After the widely reported claim that GPT-4 scored near the 90th percentile of human test-takers on the Uniform Bar Exam, MIT researcher Eric Martinez published “Re-evaluating GPT-4’s Bar Exam Performance” in May 2023 (later published in the journal Artificial Intelligence and Law in 2024). The paper did not dispute that GPT-4 passed; it challenged how high its percentile rank really was, arguing the 90th-percentile figure was a methodological artifact rather than a measure of standing against practicing lawyers.
Martinez identified several issues. The percentile conversion that produced the 90th-percentile claim was anchored to February bar-exam administrations, which are dominated by repeat test-takers who previously failed and who score well below the overall population - making any given raw score look better than it should. Using more representative data, Martinez estimated GPT-4’s overall UBE percentile at roughly the 68th, and on the essay components closer to the 48th. Compared only against people who actually passed the exam - the relevant peer group for a tool meant to do lawyers’ work - he estimated GPT-4 fell to around the 48th percentile overall and the 15th percentile on essays.
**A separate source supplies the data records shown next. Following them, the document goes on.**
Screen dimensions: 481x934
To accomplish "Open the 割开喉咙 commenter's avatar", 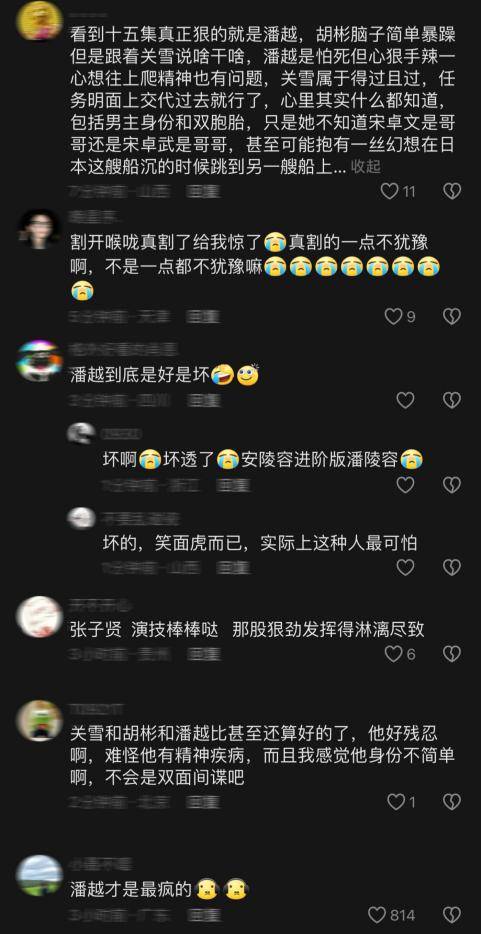I will pyautogui.click(x=39, y=229).
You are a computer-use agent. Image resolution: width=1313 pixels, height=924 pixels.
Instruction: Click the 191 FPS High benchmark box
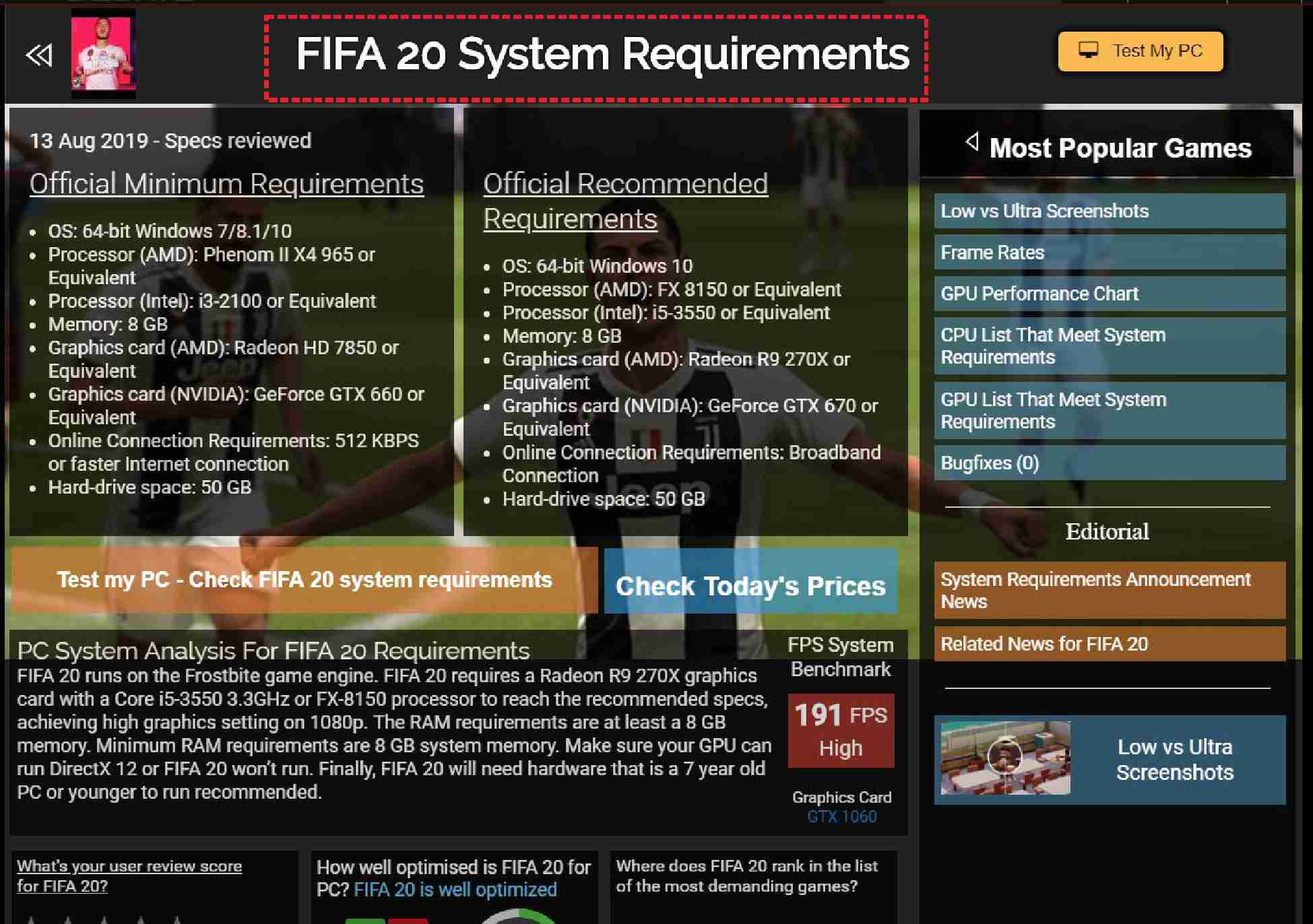click(841, 731)
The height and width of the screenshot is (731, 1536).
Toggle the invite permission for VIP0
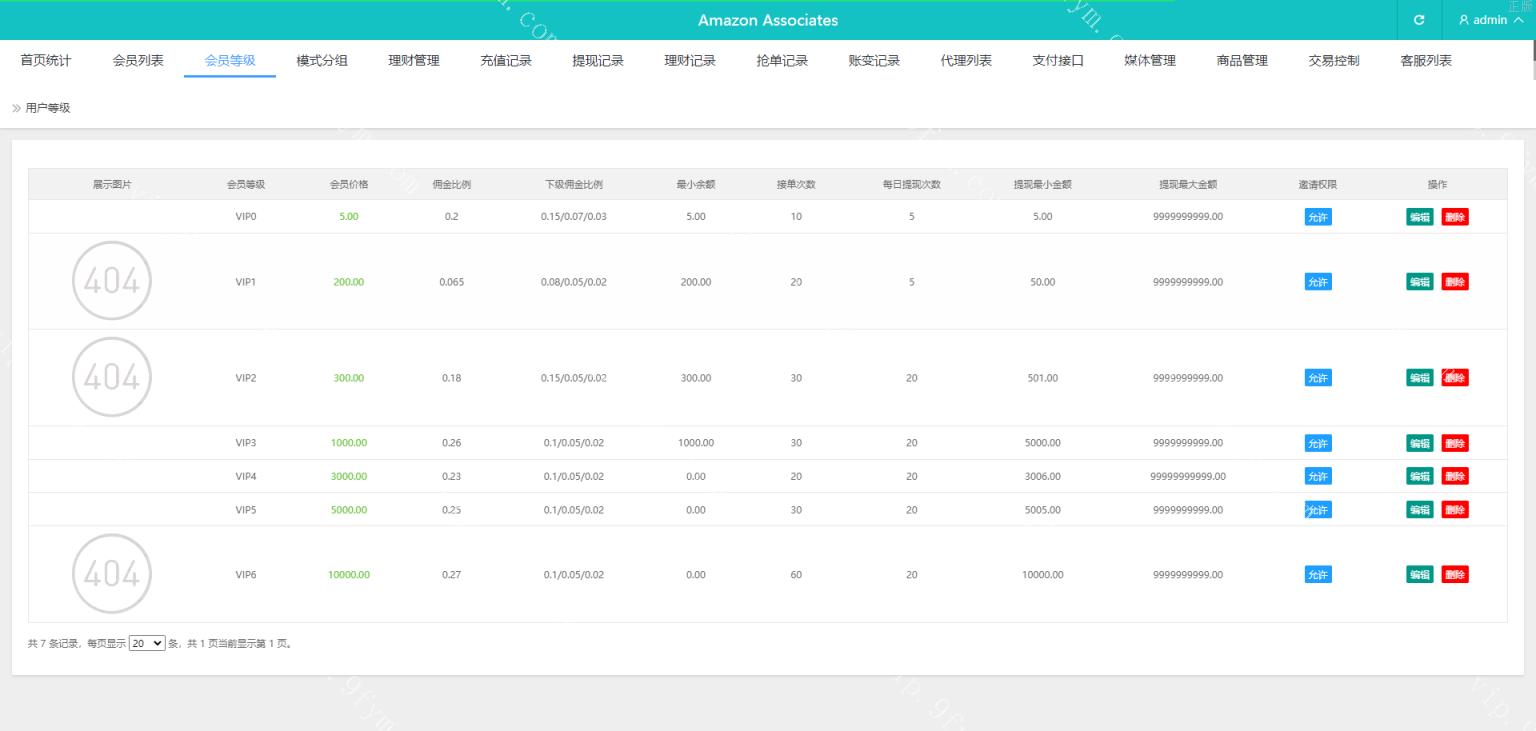[1318, 217]
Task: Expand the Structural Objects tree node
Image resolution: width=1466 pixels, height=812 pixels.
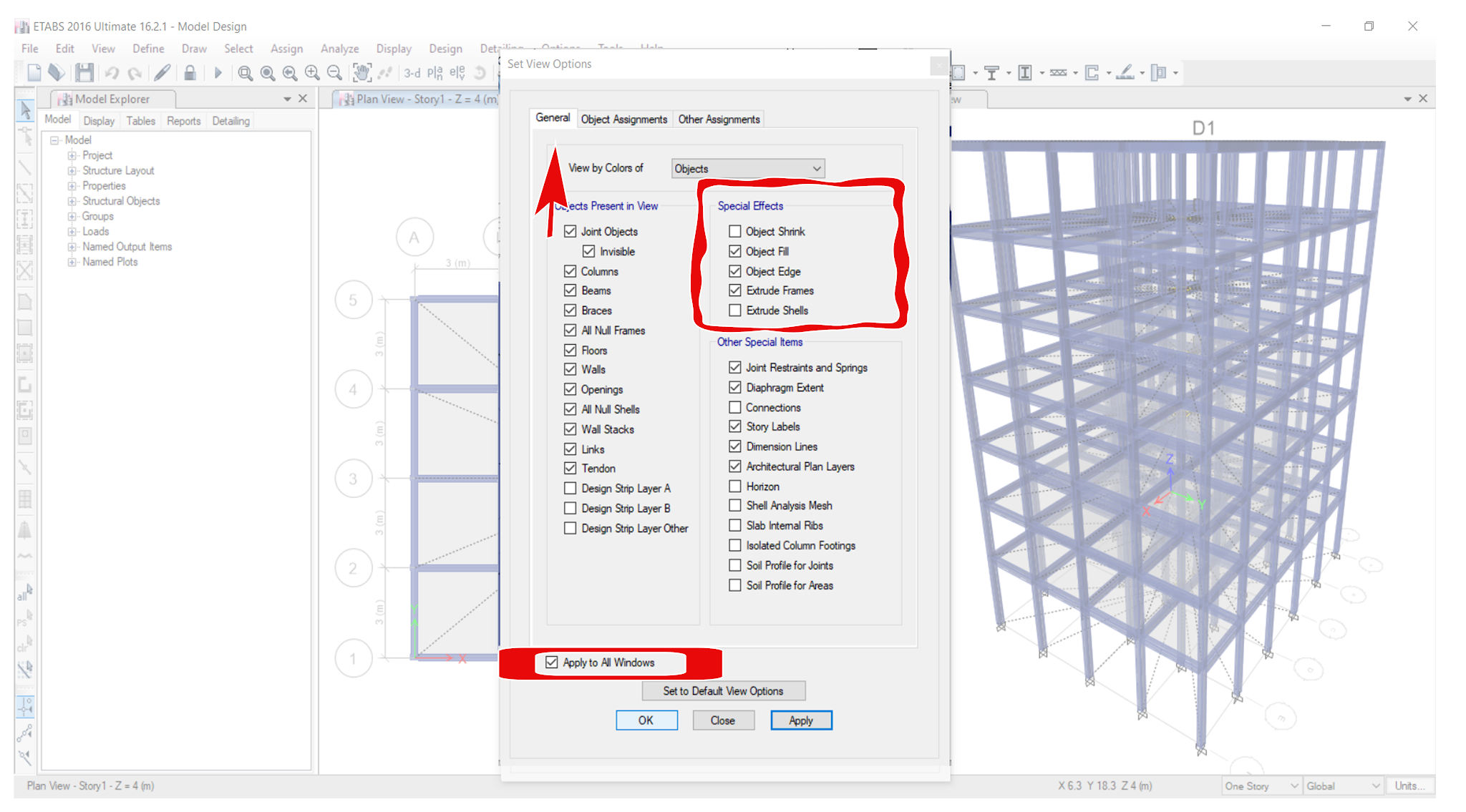Action: (x=71, y=200)
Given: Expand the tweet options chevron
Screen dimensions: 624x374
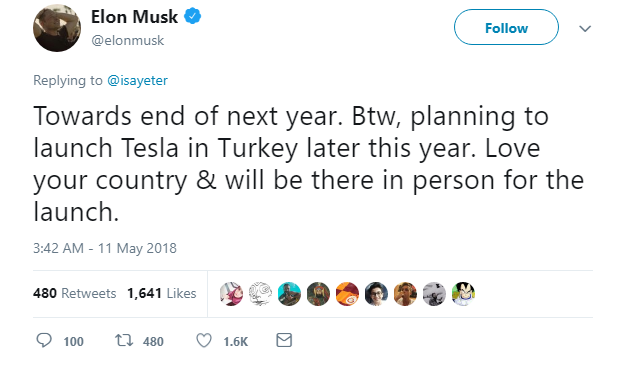Looking at the screenshot, I should pos(585,29).
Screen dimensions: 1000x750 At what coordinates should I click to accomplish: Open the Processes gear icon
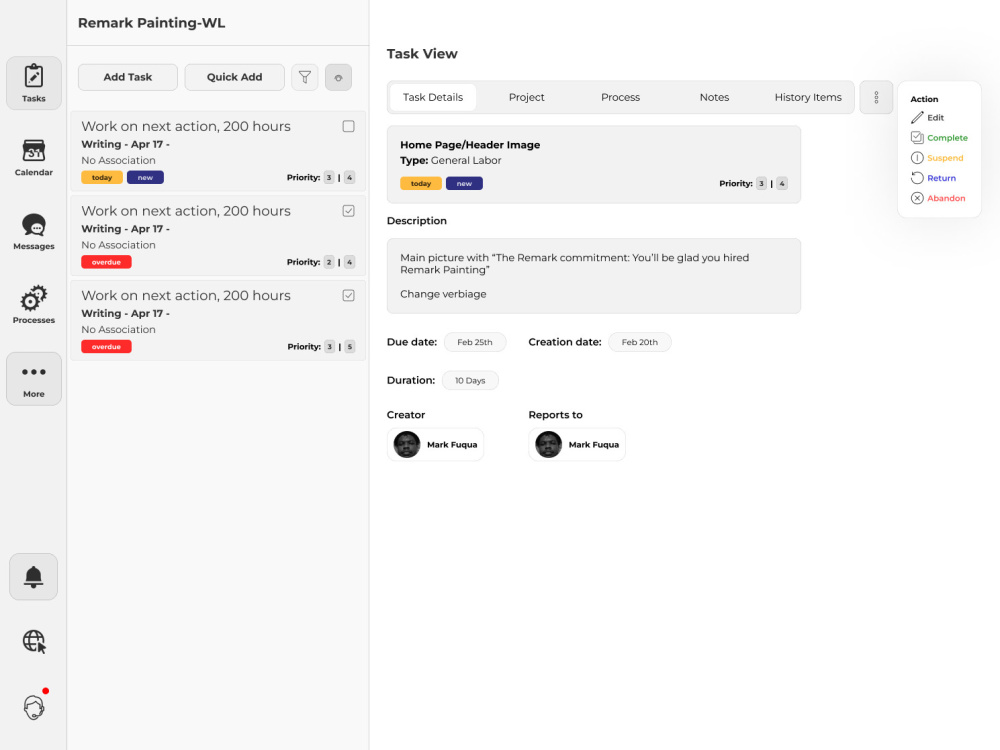click(x=34, y=298)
The exchange became a frequently cited example of why benchmark claims about AI deserve scrutiny. The same raw performance can be framed as “top 10%” or “roughly average” depending entirely on the comparison group, and the difference shapes how much trust the public and professionals place in the system.
Why business readers should care: a vendor’s benchmark headline (“90th percentile,” “passes the bar”) can be technically defensible and still badly mislead about real-world capability. The right question is always: compared to whom, and on which subset of the task. Martinez’s paper is a clean template for interrogating an impressive-sounding AI score.